— BEGIN Supplied material —

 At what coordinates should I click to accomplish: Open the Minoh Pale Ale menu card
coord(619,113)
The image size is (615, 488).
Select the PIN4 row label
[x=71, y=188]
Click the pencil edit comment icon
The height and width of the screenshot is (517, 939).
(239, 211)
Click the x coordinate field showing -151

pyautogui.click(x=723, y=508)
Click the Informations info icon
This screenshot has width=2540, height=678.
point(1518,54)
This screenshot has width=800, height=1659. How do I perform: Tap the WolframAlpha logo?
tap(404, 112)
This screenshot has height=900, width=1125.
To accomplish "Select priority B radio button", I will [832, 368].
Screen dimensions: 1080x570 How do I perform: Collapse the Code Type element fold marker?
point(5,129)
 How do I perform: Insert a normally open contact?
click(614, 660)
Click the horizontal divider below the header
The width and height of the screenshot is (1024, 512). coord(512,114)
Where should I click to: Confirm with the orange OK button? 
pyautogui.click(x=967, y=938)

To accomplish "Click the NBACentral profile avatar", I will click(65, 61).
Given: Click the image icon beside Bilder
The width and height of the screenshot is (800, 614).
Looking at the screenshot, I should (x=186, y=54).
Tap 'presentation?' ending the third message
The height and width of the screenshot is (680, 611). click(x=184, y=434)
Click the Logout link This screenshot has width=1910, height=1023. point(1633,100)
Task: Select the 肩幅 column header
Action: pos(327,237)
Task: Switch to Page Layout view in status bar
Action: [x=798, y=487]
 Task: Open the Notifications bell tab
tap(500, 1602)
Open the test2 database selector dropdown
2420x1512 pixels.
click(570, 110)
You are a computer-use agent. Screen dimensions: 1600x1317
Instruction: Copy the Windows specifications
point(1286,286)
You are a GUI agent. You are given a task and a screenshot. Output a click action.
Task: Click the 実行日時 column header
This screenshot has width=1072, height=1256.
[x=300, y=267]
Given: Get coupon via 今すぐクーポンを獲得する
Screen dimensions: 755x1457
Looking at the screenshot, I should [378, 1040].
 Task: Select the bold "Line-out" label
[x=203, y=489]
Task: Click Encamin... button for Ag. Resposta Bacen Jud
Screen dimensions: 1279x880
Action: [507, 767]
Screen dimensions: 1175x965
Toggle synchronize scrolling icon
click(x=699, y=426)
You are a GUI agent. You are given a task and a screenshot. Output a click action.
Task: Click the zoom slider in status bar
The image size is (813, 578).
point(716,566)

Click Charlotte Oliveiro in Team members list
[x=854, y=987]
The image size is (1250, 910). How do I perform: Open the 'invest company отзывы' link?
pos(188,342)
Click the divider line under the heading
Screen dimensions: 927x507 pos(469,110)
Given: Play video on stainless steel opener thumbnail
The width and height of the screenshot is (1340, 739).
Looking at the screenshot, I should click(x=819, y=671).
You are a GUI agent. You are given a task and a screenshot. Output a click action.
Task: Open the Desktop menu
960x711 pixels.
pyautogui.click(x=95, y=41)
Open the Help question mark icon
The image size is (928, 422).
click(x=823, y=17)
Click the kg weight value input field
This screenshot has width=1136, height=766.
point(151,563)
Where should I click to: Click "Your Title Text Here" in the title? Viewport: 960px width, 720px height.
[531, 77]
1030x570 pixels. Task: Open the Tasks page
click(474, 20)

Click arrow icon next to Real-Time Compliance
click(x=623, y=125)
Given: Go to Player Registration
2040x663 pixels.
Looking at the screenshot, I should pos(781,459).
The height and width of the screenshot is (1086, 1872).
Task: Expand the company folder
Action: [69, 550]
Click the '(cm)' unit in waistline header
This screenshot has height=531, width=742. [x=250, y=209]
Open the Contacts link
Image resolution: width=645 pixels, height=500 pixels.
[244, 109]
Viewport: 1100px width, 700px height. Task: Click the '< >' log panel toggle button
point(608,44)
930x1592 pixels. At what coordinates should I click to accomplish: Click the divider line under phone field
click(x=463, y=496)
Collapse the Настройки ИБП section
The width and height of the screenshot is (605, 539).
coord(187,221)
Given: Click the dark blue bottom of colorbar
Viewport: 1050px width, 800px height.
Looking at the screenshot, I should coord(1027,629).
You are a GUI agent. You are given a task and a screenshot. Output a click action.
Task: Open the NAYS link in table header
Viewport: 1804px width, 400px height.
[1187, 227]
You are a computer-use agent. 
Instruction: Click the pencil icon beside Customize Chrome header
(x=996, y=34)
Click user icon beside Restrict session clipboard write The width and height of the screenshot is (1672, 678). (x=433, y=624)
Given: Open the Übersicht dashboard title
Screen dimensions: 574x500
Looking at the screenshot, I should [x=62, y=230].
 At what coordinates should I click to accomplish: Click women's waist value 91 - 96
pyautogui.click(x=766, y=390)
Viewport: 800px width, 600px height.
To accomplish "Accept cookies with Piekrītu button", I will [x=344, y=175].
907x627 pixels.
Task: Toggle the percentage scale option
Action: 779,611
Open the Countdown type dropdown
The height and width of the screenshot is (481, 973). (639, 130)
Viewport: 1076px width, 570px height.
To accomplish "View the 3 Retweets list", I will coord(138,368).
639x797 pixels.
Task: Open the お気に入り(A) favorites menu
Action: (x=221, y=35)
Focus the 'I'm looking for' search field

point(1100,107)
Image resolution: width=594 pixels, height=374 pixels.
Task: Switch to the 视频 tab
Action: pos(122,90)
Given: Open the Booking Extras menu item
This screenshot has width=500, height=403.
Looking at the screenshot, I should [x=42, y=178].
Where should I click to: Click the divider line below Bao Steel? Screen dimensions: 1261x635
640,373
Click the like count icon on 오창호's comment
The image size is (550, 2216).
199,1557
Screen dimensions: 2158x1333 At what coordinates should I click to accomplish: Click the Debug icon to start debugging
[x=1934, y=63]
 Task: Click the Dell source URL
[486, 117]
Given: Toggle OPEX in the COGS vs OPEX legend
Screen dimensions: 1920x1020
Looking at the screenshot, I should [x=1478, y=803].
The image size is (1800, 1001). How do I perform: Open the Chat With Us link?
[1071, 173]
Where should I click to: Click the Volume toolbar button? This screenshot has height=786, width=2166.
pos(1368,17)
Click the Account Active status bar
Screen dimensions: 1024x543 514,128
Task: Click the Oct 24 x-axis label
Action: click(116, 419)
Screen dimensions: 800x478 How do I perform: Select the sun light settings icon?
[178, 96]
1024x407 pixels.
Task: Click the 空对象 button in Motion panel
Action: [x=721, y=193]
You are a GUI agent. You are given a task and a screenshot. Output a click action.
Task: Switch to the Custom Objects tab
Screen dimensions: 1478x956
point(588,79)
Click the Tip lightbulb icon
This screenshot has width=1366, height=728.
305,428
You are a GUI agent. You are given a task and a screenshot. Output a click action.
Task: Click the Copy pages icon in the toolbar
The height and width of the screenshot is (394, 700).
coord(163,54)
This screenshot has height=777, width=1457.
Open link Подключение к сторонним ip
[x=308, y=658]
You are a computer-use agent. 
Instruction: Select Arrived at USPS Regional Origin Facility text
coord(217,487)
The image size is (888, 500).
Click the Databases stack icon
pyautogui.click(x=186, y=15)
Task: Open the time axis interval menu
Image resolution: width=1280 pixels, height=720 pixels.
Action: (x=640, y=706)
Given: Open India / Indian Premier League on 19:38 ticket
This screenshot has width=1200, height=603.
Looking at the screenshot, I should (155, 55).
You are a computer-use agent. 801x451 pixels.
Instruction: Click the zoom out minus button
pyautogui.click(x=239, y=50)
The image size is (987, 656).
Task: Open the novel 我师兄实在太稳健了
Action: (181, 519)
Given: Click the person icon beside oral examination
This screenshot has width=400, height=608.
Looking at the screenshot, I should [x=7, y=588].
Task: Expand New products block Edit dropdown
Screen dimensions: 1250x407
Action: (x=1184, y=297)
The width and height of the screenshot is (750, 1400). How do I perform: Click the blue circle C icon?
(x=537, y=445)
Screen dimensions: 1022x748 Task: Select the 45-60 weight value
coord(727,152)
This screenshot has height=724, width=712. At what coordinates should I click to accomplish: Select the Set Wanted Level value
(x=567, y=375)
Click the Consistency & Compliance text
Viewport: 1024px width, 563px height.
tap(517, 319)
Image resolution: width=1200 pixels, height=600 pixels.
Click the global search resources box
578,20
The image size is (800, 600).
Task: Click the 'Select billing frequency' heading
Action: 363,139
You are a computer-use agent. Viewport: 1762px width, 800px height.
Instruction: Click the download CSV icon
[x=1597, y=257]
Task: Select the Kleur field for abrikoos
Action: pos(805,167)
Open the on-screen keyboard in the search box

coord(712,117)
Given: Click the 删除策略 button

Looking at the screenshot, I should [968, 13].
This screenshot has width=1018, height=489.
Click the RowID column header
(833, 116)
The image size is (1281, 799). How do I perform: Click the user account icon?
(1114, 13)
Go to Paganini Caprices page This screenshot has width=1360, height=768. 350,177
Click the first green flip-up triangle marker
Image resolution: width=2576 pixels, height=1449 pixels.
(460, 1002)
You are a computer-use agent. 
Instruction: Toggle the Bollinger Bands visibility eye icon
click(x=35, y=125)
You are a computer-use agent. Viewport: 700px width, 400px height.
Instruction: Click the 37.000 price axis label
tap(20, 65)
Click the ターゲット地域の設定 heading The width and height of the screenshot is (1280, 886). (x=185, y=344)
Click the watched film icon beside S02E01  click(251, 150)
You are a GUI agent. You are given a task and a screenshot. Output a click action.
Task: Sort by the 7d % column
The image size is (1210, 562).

— END Supplied material —

Retype the rows between the line holding "Click the Logout" and the line holding "point(1286,286)", inclusive, with every character unchanged.

Click the Logout link This screenshot has width=1910, height=1023. point(1633,100)
Task: Select the 肩幅 column header
Action: pos(327,237)
Task: Switch to Page Layout view in status bar
Action: [x=798, y=487]
 Task: Open the Notifications bell tab
tap(500, 1602)
Open the test2 database selector dropdown
2420x1512 pixels.
click(570, 110)
You are a computer-use agent. Screen dimensions: 1600x1317
Instruction: Copy the Windows specifications
point(1286,286)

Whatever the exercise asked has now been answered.